▶ **Set task**: Write the next part of the passage about the Tai Seng Facility Building depot, starting after its last sentence.

▶ **Text block**:
────────────────────────────────────────

Tai Seng Facility Building, abbreviated as TSFB or Tai Seng, is an underground train depot for the Mass Rapid Transit system in Singapore. The depot is constructed towards the east of Kim Chuan Depot and will provide maintenance, stabling and operational facilities for the Downtown line. It is located in Hougang along Bartley Road East. It is accessible via a surface building located along Bartley Road East.

The depot is approximately 52 metres wide, 295 metres long and 20 metres deep. It is connected to Kim Chuan Depot and has underground access for trains to run between both facilities, allowing Downtown line trains to be stabled in the Tai Seng Facility Building, and able to access its remote tracks. It is used in tandem with Kim Chuan Depot for the operations of the Downtown line.

History
Construction of the Tai Seng Facility Building began in November 2010 and was targeted for completion in March 2013, ahead of the commencement of service along the Downtown line Stage 1. The rolling stock for the line were stabled at the neighbouring Kim Chuan Depot, which houses the trains for the Circle line.

────────────────────────────────────────

▶ **Information provided**:
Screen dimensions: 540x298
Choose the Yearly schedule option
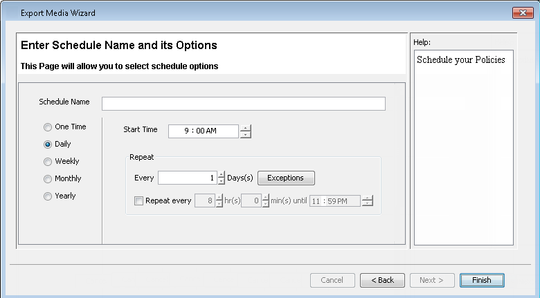coord(48,196)
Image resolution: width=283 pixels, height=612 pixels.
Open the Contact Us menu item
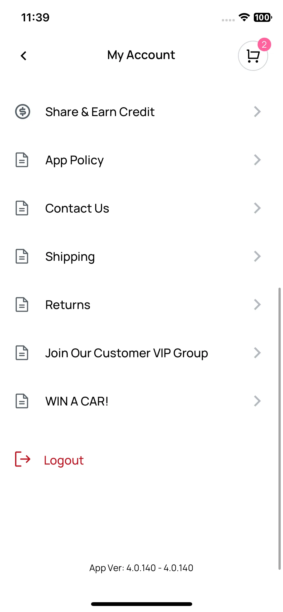[x=138, y=208]
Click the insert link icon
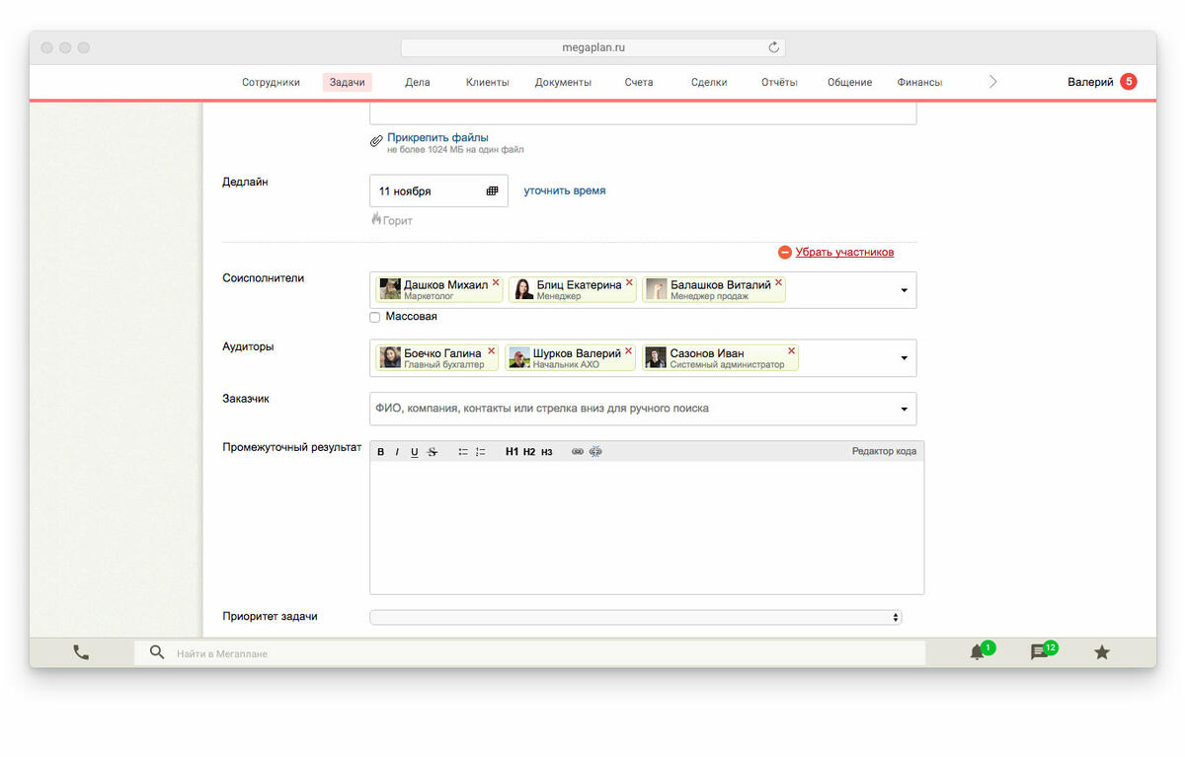The height and width of the screenshot is (757, 1185). (x=578, y=452)
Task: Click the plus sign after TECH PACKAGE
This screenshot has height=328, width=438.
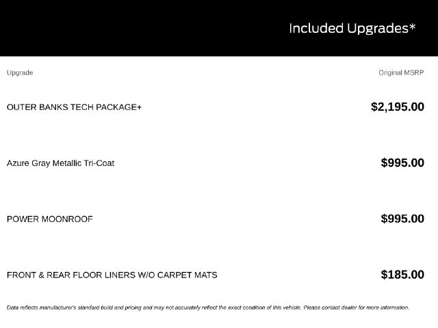Action: (139, 107)
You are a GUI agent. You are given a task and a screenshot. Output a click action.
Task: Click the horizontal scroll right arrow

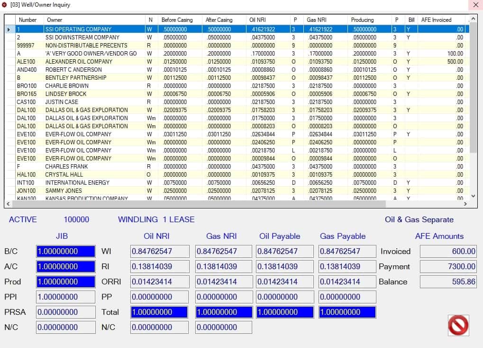(x=465, y=204)
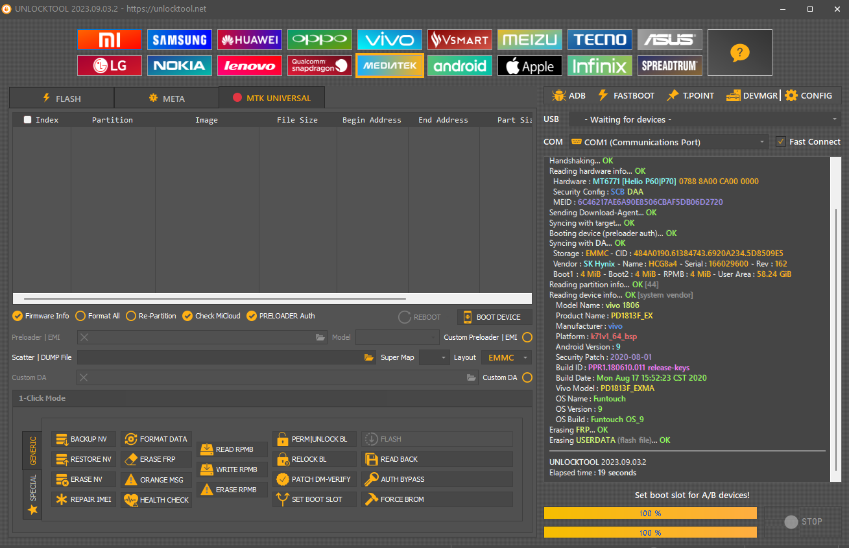Image resolution: width=849 pixels, height=548 pixels.
Task: Open the Apple brand section
Action: click(529, 66)
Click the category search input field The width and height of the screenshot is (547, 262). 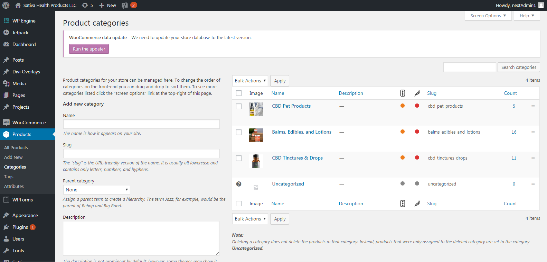(469, 67)
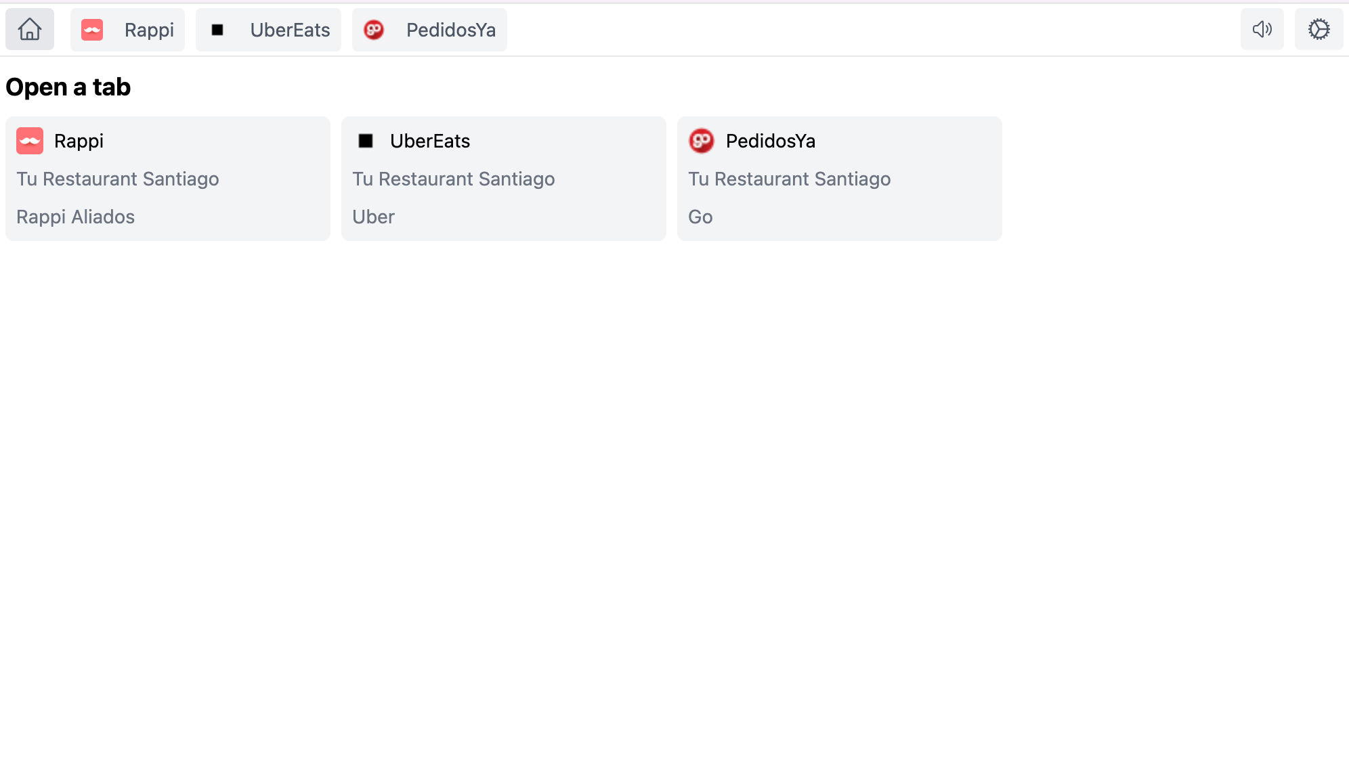The height and width of the screenshot is (773, 1349).
Task: Open the PedidosYa card labeled Go
Action: pos(840,179)
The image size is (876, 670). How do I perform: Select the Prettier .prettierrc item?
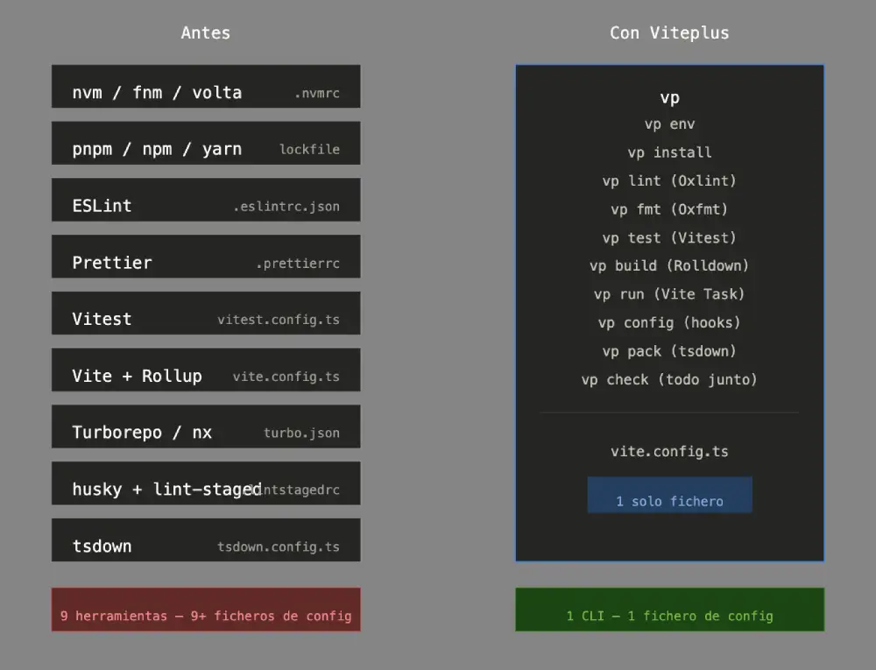pos(205,257)
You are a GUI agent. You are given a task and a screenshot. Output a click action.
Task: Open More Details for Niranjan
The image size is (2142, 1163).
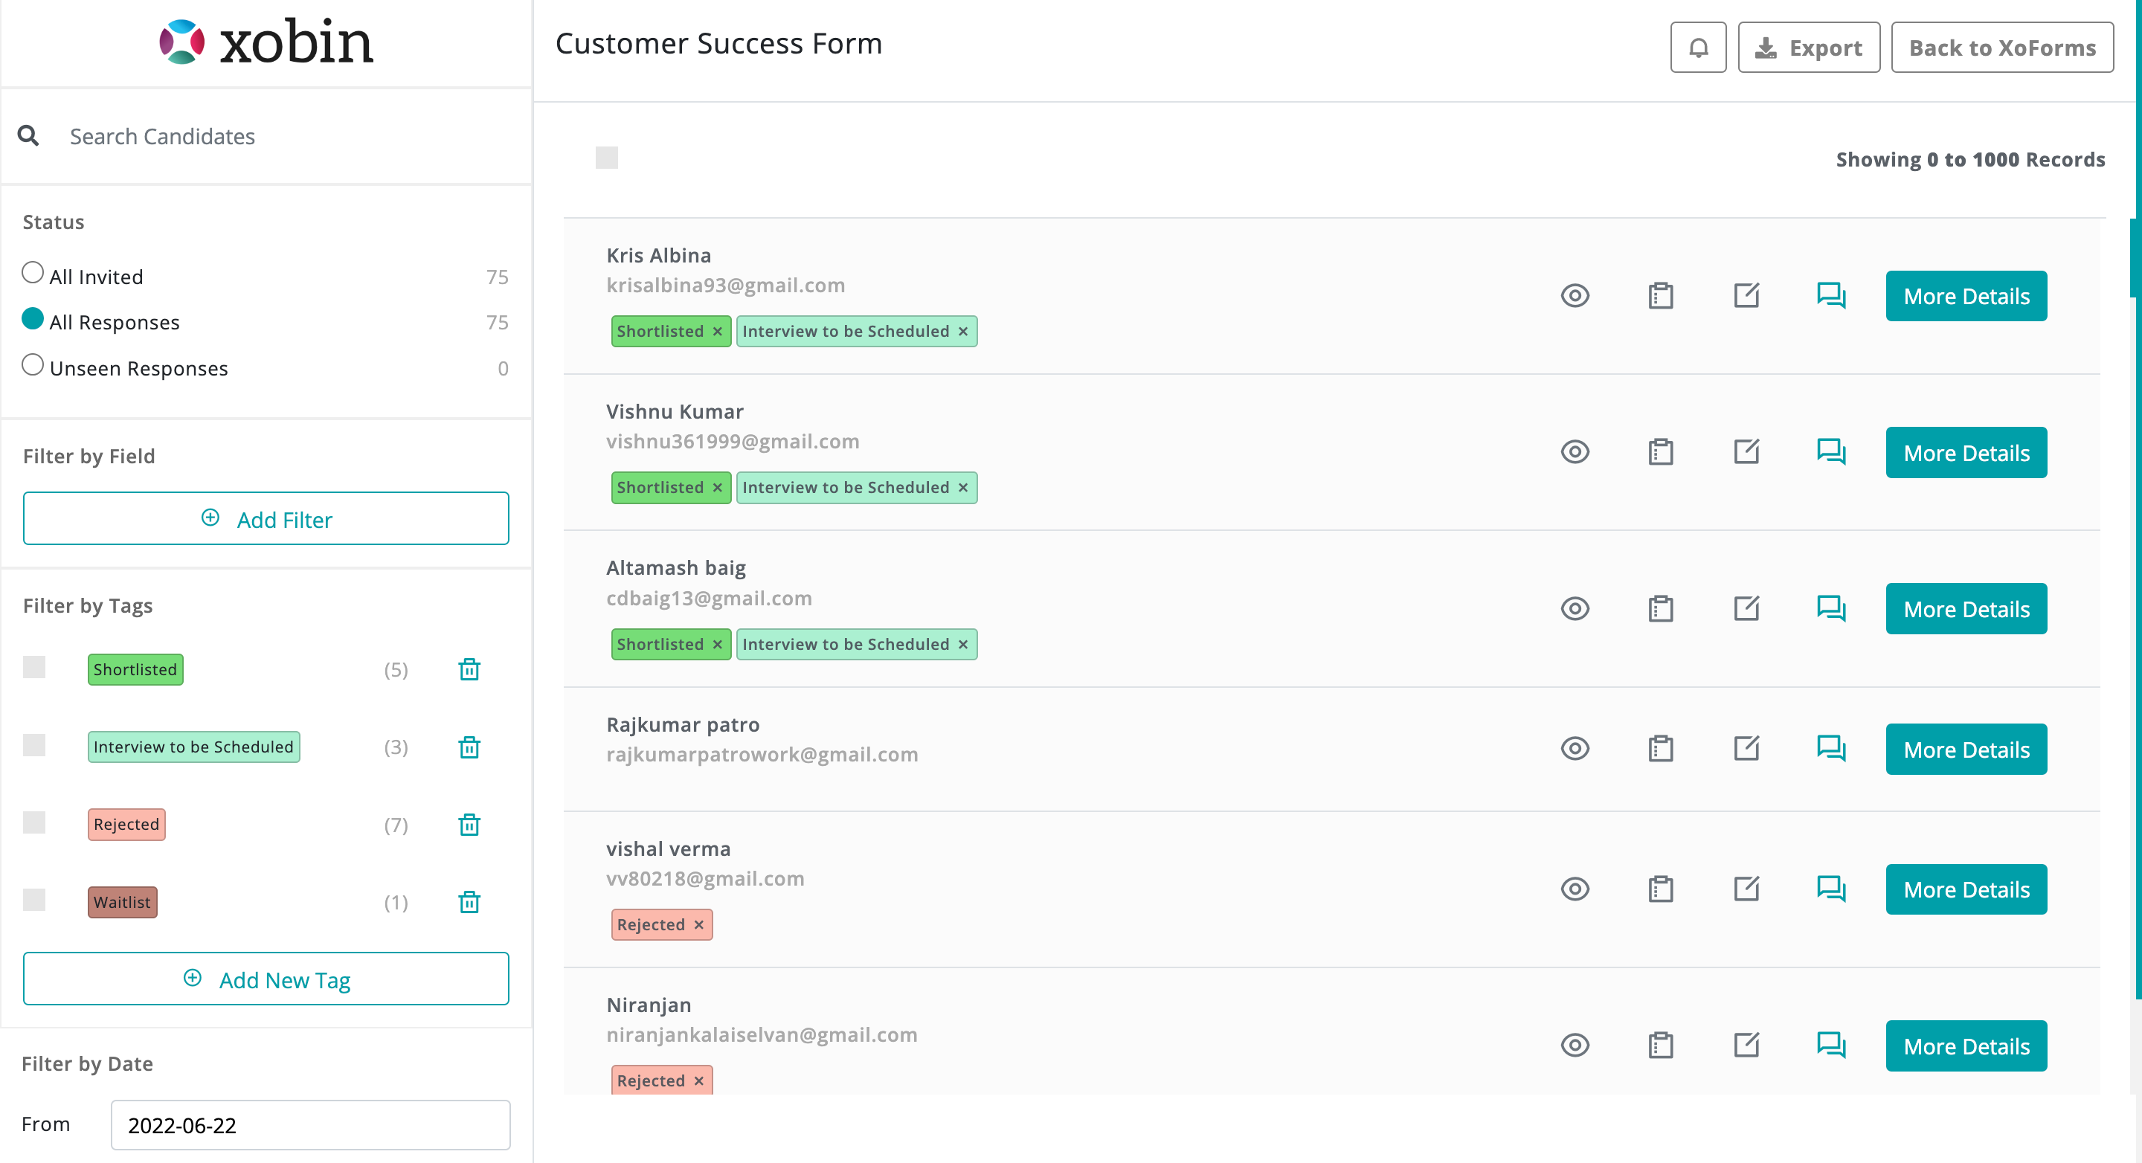(1965, 1045)
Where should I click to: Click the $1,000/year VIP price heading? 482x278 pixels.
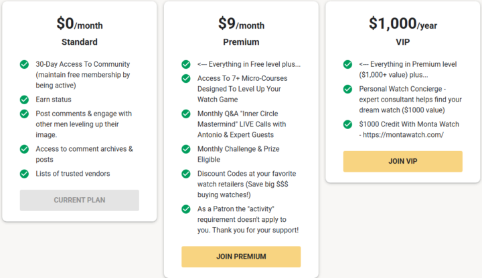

────────────────────────────────────────

▶ **Output for this exercise**:
When Stage 1 of the Downtown line opened on 22 December 2013, Kim Chuan Depot was used for maintenance and launching of rolling stock for the Downtown line, until Stage 2 was completed on 27 December 2015, providing access to Gali Batu Depot, the Downtown line's main depot. During that time, Downtown line trains had to be towed from the facility via Circle line tracks overnight to Stage 1 of the Downtown line for revenue service and light maintenance work was done at the temporary Marina Bay Maintenance Facility.

The depot is used at full capacity for the housing and maintenance of trains. This will also include a direct connection between the line directly to the facility between Ubi station and Bedok North station via two reception tracks: 1 track Bukit Panjang-bound towards Ubi station and 1 track Expo-bound towards Bedok North station.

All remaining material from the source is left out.